Hériter… ou pas : «Tu n’auras rien !»

Paris avec son grand-père William Barron Hilton (1927-2019). Ce dernier a légué 97 % de sa fortune à des œuvres humanitaires, comme l’avait fait son père © Getty Images

Déshériter son mari, sa femme, ses enfants : la guerre de succession est déclarée ! Ce mercredi à 23h05, France 2 diffuse un documentaire intitulé «Ma part d’héritage».

«Déshéritage» ? Ne cherchez pas au dictionnaire : contrairement à son supposé antonyme «héritage», le terme n’existe pas. Si vous souhaitez priver une personne d’un héritage qu’elle est en droit d’obtenir ou qu’elle espérait recevoir, vous utiliserez le mot «déshéritement».

Son emploi ne fourmille pas dans les conversations quotidiennes. En revanche, l’idée vous a peut-être déjà traversé l’esprit à plus d’une reprise et bien des études de notaires résonnent encore du bruit de véritables guerres de succession déclarées à l’ouverture d’un testament.

L’envie d’avoir envie

Dans la presse people, les exemples sont légion. Prenez la famille Hallyday. À la mort du rocker français le 5 décembre 2017, le clan semble uni, solide. Embrassades et gestes de compassion à l’appui entre l’épouse, Laetitia, et les enfants, Laura et David, la complicité apparaît sur tous les clichés. Les choses se gâtent à l’ouverture du testament : aucun bien matériel, pas un souvenir sentimental, rien pour Laura et David.

La loi française n’autorise pas le déshéritement des enfants, mais le document a été réalisé aux États-Unis où la législation est différente et la pratique loin d’être inhabituelle. Quelques personnalités connues n’en font d’ailleurs pas un secret. Leurs motivations sont à géométrie variable.

Entre honte et mérite

En 2007, Barron Hilton, le richissime propriétaire de la chaîne d’hôtels éponyme et grand-père de la starlette Paris, l’annonce : à sa mort, 97 % de sa fortune (alors estimée à 2,5 milliards de dollars) iront à une fondation caritative. Son père, fondateur de l’entreprise, l’a fait avant lui. Bill Gates prend la même décision.

Avec d’autres multimillionnaires et multimilliardaires (dont Mark Zuckerberg, fondateur de Facebook), il s’engage, dans une lettre ouverte, à léguer ses biens (on parle quand même de près 78 milliards de dollars…) à des œuvres de bienfaisance. Il estime que «trop d’argent risque d’avoir un effet négatif» sur ses trois enfants, qui hériteront malgré tout de 7 millions de dollars chacun.

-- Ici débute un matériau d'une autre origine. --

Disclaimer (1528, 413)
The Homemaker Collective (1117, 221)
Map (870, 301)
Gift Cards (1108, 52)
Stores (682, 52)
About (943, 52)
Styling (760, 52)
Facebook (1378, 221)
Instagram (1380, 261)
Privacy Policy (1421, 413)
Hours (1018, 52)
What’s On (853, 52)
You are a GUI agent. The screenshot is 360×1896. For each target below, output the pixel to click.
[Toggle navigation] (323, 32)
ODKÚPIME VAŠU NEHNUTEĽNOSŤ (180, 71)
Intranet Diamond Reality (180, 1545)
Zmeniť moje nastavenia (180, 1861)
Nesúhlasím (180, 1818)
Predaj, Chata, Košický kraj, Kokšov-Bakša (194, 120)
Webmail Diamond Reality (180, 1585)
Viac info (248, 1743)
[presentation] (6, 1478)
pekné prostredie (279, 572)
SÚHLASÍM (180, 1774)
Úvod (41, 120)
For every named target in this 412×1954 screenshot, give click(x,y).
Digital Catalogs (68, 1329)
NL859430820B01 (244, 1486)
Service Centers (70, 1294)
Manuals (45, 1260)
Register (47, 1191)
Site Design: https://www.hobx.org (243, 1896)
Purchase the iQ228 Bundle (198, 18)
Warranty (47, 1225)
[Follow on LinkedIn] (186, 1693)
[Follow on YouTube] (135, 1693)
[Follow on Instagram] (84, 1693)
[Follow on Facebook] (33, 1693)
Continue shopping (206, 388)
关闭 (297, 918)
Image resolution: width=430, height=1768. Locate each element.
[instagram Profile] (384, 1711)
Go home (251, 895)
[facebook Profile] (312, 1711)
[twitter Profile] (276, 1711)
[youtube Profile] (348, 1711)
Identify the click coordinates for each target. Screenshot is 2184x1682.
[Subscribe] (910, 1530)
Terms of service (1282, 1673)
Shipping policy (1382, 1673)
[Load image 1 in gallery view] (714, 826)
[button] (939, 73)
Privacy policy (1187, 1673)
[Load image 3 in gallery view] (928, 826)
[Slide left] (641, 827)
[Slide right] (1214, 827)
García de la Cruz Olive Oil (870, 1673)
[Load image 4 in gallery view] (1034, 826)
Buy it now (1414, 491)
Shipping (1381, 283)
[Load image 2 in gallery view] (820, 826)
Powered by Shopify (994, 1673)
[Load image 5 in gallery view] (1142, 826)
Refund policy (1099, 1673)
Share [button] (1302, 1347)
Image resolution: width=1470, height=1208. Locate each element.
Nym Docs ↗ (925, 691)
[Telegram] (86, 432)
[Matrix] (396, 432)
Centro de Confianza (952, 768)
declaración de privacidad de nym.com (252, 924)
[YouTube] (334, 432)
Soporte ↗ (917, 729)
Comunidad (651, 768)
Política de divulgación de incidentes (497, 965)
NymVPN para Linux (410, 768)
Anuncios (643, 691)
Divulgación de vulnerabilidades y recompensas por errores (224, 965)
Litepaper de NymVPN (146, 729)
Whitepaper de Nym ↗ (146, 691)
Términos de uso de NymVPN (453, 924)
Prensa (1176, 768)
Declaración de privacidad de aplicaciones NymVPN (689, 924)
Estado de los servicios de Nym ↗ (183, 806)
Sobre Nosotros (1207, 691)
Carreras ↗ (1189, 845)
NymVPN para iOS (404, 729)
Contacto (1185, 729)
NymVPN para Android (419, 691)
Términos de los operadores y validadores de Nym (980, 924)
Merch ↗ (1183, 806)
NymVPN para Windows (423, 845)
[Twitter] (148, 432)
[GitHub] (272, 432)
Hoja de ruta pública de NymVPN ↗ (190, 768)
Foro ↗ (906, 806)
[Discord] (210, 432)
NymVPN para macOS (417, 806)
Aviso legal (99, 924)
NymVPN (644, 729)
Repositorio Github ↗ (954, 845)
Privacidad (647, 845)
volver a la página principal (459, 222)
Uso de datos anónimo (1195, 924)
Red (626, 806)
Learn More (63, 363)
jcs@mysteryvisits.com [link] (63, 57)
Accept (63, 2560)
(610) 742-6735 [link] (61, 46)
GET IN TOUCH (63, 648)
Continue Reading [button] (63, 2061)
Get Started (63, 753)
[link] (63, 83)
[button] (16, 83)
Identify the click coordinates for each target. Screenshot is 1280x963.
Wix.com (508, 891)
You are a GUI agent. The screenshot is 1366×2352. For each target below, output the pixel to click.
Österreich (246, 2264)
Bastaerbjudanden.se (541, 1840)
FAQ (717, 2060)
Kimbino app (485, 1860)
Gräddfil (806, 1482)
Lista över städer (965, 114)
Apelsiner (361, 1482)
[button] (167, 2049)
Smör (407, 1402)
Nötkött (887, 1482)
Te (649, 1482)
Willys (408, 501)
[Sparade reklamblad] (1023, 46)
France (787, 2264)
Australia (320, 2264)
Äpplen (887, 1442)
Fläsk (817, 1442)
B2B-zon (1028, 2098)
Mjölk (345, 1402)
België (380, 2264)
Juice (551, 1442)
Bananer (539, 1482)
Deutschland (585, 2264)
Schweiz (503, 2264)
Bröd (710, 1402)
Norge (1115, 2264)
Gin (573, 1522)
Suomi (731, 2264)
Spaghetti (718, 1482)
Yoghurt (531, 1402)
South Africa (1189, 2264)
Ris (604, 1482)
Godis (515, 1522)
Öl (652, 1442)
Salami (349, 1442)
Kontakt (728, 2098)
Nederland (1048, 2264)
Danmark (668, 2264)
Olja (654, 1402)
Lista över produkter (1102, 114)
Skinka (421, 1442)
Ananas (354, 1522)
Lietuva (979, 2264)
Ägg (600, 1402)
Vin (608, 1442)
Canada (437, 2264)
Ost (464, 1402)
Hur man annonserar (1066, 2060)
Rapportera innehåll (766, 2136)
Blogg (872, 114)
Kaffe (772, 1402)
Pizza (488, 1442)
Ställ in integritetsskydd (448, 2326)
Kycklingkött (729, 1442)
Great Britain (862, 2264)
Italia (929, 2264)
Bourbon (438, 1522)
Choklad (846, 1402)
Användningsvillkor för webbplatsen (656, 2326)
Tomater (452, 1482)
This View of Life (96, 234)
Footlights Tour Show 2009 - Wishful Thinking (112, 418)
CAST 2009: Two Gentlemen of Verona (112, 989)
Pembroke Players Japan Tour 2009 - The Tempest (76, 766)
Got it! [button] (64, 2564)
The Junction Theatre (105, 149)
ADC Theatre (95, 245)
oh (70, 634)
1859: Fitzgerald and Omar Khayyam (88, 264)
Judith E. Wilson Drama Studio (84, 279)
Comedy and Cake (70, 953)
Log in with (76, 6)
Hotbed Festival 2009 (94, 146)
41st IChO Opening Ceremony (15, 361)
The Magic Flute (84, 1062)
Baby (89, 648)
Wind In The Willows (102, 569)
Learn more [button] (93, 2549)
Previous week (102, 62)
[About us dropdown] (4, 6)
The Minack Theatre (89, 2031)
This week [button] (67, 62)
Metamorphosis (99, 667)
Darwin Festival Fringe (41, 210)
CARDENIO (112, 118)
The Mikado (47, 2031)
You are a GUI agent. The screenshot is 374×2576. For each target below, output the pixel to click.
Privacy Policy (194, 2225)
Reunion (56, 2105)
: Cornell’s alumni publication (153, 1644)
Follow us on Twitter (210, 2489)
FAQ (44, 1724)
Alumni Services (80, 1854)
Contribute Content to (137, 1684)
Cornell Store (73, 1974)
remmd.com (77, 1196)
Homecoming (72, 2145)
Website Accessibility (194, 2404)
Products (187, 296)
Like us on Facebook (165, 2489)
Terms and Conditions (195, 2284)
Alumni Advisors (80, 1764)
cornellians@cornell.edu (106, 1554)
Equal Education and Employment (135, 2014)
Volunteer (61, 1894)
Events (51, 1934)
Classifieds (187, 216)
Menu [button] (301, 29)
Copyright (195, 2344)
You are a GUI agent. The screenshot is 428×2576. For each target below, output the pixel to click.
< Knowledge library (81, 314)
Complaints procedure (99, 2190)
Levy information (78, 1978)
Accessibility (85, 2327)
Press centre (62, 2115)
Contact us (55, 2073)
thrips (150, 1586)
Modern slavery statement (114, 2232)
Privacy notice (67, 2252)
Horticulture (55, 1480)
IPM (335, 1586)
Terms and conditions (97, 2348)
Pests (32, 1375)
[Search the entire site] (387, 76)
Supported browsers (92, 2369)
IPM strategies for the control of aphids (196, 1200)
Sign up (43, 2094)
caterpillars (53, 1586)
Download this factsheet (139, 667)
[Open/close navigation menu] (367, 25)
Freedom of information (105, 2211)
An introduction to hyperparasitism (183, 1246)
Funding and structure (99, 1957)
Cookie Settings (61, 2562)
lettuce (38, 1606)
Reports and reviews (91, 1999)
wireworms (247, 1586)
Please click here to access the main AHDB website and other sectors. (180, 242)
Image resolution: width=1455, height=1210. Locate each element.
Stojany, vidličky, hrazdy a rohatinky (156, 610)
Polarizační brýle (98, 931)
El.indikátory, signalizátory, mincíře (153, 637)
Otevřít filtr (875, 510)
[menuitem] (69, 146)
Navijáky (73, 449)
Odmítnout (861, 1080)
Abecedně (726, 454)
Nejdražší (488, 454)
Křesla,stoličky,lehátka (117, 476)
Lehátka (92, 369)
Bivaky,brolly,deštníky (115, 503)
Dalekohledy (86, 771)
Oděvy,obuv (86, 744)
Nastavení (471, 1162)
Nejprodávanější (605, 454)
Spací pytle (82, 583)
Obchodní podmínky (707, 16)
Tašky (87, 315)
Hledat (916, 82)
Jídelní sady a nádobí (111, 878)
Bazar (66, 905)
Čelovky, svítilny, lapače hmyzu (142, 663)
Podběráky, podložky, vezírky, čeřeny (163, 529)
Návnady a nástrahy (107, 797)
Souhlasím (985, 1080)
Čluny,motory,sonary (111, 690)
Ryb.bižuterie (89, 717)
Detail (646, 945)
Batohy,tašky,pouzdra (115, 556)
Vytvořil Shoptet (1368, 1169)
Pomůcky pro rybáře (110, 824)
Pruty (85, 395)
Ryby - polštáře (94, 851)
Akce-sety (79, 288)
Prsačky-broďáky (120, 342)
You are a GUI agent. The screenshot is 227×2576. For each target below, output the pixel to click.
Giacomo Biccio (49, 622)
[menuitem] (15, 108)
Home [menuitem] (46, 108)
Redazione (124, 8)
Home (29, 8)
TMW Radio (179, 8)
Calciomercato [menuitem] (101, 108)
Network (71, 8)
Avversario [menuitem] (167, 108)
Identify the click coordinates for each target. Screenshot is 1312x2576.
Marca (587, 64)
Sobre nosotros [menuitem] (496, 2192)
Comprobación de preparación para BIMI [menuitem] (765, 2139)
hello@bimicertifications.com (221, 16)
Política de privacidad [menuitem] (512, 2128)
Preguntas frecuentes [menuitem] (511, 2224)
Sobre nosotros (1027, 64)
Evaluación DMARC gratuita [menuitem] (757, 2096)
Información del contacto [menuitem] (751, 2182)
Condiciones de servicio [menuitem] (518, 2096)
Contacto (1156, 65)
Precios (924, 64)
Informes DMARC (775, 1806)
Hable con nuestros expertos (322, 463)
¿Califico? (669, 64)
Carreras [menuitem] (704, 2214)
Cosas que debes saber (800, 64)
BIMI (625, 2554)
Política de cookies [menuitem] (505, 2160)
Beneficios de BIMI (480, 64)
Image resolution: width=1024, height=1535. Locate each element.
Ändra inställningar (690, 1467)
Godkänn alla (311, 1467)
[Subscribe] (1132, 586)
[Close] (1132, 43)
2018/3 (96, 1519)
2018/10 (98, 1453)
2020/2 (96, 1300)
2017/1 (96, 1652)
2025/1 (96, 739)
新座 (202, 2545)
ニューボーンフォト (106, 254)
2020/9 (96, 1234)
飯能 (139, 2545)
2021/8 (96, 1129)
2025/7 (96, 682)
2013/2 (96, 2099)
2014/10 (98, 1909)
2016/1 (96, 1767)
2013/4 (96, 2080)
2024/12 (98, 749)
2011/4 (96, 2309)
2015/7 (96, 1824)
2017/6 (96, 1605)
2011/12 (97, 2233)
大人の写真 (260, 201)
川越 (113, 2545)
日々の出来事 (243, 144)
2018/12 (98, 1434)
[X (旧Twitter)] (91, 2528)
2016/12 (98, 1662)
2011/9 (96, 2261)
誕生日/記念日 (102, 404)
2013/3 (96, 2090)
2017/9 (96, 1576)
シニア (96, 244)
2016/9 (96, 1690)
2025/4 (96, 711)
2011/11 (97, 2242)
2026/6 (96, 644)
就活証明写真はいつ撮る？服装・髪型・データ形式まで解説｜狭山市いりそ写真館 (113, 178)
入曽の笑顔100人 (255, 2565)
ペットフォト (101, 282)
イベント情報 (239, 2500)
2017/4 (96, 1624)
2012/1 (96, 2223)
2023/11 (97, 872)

La méritocratie, la nécessité pour les enfants de gagner leur vie grâce à leur travail, c’est aussi ce qui a incité le chanteur Elton John (280 millions de dollars), le basketteur Shaquille O’Neal (400 millions de dollars) ou l’acteur Ashton Kutcher à ne pas léguer leur fortune à leurs enfants.

Quant au chanteur Sting, il devrait avoir tout dépensé : les noms de 100 personnes sont couchés sur son testament et il entend respecter ses engagements.

Protection

Chez nous, pareilles situations ne seraient pas possibles. Comme le mentionne le site notaire.be, l’auteur du testament ne peut disposer que d’une partie de sa succession. Pour protéger certains héritiers – le conjoint survivant, marié, et les (petits-)enfants -, la loi prévoit en effet l’existence d’une part minimale appelée «réserve». Pour les (petits-)enfants, la réserve représente la moitié du patrimoine. Pour le conjoint survivant, elle consiste en «au moins une moitié en usufruit avec priorité à tout le moins sur l’immeuble du domicile conjugal et les meubles qui le garnissent». Comprenez : il peut rester dans ses meubles et dans ses briques jusqu’à son décès.

La phrase «Tu n’auras rien !» ne s’applique donc pas aux testaments rédigés en Belgique. Vous pouvez même hériter de dettes. Que vous pouvez refuser, du reste. Mais ça, c’est une autre histoire.